Two of the biggest names in this year's draft, for example, have become better known for activities off the field than on it. Notre Dame linebacker Manti Te'o was a Heisman finalist but garnered national headlines when his bizarre "relationship" with an online girlfriend who did not exist was exposed this winter. Former LSU cornerback Tyrann Mathieu, who was a Heisman finalist in 2011, was kicked off his college team for repeatedly failing drug tests.
Those backgrounds may be enough for many teams to pass on their talents. The Giants, though, would seem to be in a position in which they could absorb the circumstances of either -- or even both -- with just a few ripples instead of the waves that often accompany such notorious resumes.
With an infrastructure of veterans, at least two of whom have a close relationship with and have spoken on behalf of one of those players, the Giants might decide it's worth the gamble to draft players with that kind of baggage.
Justin Tuck and Corey Webster will not be involved in the Giants' selection process, but both have vouched for the players in recent days. Tuck, a Notre Dame product like Te'o, has been following the linebacker's career since he arrived in South Bend. Webster, who played at LSU, has been an adviser to Mathieu in recent months and seemed to offer the Giants a bit of a public guarantee if they do select the player formerly known as the Honey Badger.
"If I'm here, I can have him right underneath my wing,'' Webster said, "so I'll make sure that it's going the right way."
The Giants have drafted and acquired players with less than pristine backgrounds.

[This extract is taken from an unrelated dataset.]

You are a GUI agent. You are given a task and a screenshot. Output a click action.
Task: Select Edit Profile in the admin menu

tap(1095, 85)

Perhaps most advantageous was the selection of Ahmad Bradshaw with a seventh-round pick in 2007. Last year, they added safety Will Hill, formerly from Florida, after he sat out a year from football when no team drafted or signed him the previous year because of personal red flags.
Surrounded by focused veterans such as Webster, Antrel Rolle and others in the secondary, Hill made it through his first NFL season on a short leash that rarely needed to be tugged. (Hill was suspended four games for violating the league's policy on performance-enhancing drugs, a positive test he blamed on his ADD medication Adderall.)

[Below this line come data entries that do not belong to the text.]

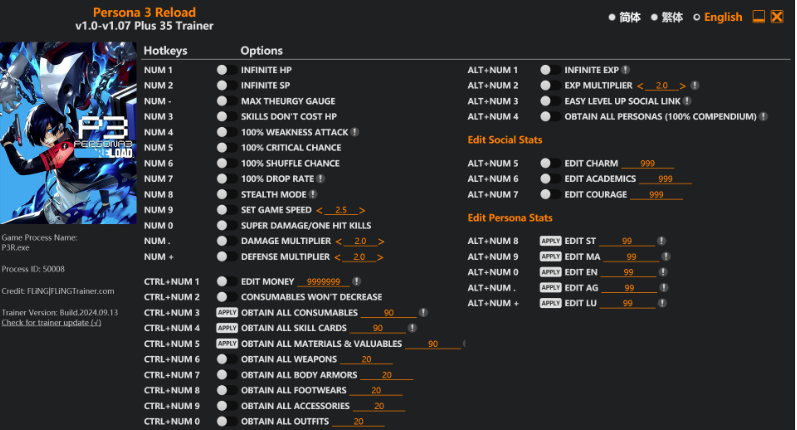Toggle Max Theurgy Gauge on
Screen dimensions: 797x430
(223, 101)
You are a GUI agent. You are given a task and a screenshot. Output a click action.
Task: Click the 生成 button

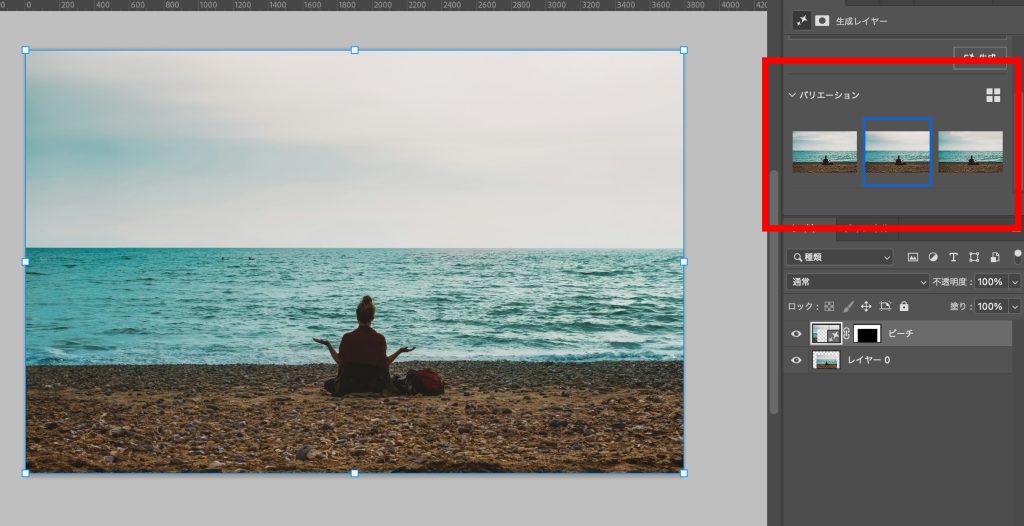click(979, 58)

"Obviously on the field, he has been a good player," Giants general manager Jerry Reese said of Mathieu. "But obviously, he has had some off-the-field issues. Those have been well-documented. So we'll put all of the pros and cons together and see if he fits anywhere for us."
Te'o's foibles are more odd than sinister. He was caught up in -- and claimed to be a victim of -- a strange scheme that created an inspiring but ultimately fictional narrative around his personal life. He undoubtedly will be the butt of some locker-room jokes when he arrives to play for whichever team drafts him.

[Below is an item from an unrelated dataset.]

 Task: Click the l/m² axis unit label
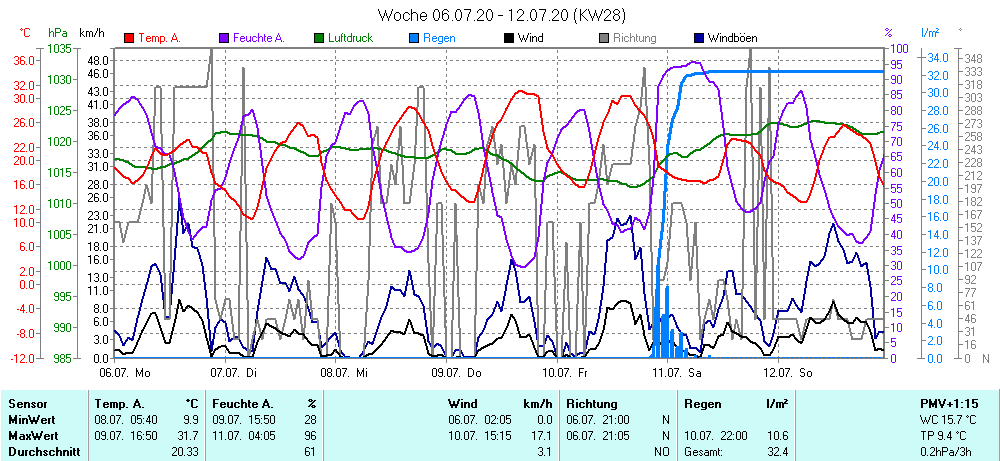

"I think he understands that," Tuck said. "But hopefully for him, wherever he goes, he gets a veteran guy that understands that the more comfortable a rookie . . . is in these situations they're going to face, the better they're going to play. He's going to take his shots and things of that nature, but hopefully everything will just be fun-loving and he'll get ready to get on the football field.
"Because that's what it's about, football."
Well, not always. But the Giants can afford for it to be.